I do really love my husband.

But for some reason, the latest nail in the coffin – the adenomyosis, plus the antibodies that had only increased in strength (and therefore clinical relevance) – crushed me.  Perhaps it was the growing realization that I was a graduate student, in growing amounts of student debt, and my husband worked for the government, and there was no possible way for us to reasonably afford an adoption and successfully raise the child.

I felt like there was really no way out.  That we would remain childless forever.  Perhaps I was overly dramatic (and obviously, hindsight is showing that I was) but that was how I felt at that time.

I struggled.  Friends (upon friends, upon friends) became pregnant, easily, and gave birth to healthy babies.  Other friends had friends who “just adopted from [fill in the blank rogue country – Guatemala, whatever], and *they* are so happy – why don’t YOU do that?!?” – and I just wanted to avoid everyone.  I was tired of the questions, “When are YOU having kids?!?”

Healthy?  No.  But with every cute baby face, and every cute baby belly, I was sinking.  And sinking. It became really hard for me to celebrate other people’s joy.

I had a friend whose pregnancy was accidental, and she was devastated.  Up until the birth of her child, she was trying to figure out how she could possibly love this child.

It took everything I had to be able to relate.  I really couldn’t relate.  I really wanted to say, “Hey!  Wake UP!  There are lots of us that would KILL for a baby!

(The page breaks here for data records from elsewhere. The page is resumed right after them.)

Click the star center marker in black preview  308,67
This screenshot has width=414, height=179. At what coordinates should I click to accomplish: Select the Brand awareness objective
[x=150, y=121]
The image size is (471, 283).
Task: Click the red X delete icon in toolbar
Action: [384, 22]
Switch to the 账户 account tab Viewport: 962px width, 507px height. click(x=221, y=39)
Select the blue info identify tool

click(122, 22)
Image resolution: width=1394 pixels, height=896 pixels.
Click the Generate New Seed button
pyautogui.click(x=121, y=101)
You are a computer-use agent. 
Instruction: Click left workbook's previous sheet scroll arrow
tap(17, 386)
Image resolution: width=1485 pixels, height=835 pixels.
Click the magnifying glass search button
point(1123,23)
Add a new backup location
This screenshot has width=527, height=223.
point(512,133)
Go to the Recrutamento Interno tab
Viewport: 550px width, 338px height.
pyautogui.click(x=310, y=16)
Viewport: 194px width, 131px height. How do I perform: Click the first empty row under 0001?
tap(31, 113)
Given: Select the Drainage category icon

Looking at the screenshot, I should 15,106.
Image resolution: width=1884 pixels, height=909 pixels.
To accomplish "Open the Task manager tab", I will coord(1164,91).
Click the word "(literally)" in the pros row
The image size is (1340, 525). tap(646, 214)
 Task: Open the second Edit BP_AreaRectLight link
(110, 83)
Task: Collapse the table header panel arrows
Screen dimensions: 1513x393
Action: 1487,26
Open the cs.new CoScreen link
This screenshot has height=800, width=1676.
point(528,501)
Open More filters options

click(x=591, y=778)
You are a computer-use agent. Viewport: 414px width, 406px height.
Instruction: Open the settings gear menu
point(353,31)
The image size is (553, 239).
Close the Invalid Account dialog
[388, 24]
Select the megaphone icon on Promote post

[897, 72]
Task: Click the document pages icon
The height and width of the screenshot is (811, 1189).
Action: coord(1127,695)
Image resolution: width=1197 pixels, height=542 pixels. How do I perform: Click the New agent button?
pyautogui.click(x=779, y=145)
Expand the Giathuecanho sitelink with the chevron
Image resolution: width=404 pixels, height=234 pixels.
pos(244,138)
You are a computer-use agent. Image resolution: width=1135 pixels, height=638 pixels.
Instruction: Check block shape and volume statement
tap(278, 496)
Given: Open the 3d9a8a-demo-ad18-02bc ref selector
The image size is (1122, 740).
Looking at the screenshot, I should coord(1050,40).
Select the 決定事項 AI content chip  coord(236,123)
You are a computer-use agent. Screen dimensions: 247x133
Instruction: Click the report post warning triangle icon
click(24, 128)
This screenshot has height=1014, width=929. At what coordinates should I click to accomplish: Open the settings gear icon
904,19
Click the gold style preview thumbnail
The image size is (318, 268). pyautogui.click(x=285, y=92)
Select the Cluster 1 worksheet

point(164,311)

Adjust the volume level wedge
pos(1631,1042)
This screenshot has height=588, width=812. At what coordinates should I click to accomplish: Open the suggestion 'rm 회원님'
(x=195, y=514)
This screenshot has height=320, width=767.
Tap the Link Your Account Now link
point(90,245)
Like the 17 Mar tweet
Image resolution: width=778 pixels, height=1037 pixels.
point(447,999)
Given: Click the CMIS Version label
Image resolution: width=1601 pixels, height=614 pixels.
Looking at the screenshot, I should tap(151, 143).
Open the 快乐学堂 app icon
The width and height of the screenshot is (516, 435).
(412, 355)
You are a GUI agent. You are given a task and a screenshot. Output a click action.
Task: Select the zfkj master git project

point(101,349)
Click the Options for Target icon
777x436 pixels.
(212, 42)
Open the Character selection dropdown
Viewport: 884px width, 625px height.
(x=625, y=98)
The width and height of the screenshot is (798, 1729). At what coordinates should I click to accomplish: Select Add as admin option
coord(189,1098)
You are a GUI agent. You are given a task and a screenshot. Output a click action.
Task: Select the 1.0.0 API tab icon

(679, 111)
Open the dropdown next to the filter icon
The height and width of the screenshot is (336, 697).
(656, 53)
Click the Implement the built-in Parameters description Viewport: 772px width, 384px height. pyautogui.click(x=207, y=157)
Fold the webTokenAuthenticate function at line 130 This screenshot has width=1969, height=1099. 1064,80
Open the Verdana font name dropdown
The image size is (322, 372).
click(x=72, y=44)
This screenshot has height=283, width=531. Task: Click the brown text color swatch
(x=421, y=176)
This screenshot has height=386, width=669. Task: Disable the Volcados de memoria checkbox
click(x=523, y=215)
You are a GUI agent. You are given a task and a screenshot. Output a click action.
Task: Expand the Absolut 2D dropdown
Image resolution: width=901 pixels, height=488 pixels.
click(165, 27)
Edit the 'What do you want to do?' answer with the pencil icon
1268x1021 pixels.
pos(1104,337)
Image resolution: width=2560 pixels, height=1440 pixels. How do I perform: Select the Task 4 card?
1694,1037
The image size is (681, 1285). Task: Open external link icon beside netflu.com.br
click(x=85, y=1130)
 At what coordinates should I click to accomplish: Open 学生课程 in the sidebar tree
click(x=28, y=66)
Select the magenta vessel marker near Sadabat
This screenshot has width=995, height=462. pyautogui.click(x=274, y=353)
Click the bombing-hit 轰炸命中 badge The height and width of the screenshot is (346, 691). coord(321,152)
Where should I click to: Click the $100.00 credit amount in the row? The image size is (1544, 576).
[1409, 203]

Any baby!  Pick yourself up!  Get happy!  What the hell is your problem?!?!?”  (I didn’t.  Don’t worry.  And she is now very bonded to her child after a tough road.)

It was during this time that we started our bid to adopt from Vietnam, and then realized that what had happened in the last shutdown was still happening, and we took a step back.  That part has been amply documented on this blog.

We had a doctor who suggested that a Mirena IUD would thin the lining of my uterus, strip the adenomyosis, and hopefully staunch the excessive flow of blood (that was causing me to be extremely anemic and need blood transfusions and iron infusions that I turned out to be allergic to).  We never intended to use this as a way to be able to conceive – really, the goal was simply to avoid the need for iron infusions and prevent severe anemia and blood loss – but when adoption looked like we could not stomach moving forward, we reconsidered conceiving.

Right when we made that decision, I had a stroke-like incident, and a follow-up MRI in the ER revealed a brain lesion.

This fall was horrendous.  We were devastated.  On one hand, if it was lupus, the end-game would be psychosis and death.  Pregnancy could hasten that, and I did not think *any* agency – international or domestic – would be eager to allow us to adopt a child.

On the other hand, if it was multiple sclerosis, we might have been able to conceive, but the doors would be slammed shut to adopt.  (And I didn’t think conception was really the greatest option, given the exigent circumstances.)

After six months of intense anxiety, it turned out to be…nothing.

We removed the IUD.

We started trying to conceive immediately.

We had about a window of three months before my iron levels got too low and I would no longer be able to support a pregnancy.

If we failed after three months, I was going to have another IUD implanted – so that I could keep my iron levels as high as possible, to stay healthy to be an actual parent.  Of something other than a pet.

This entire time, I had been praying to God, fervently.  My prayer varied, but it was essentially something along the lines of, “Please, God, we want to be good parents.  Please open the doors that You want opened and close the doors that You’re going to close and comfort us through this process – please, please, please, please”.

The night we conceived Little Squirt, we prayed, again.  And this is really personal, but we did.  We prayed, fervently, “Please, God, we are open to any route you want to make us parents, but please, if you want us to be biological parents, please please grant us this child and protect him/her.”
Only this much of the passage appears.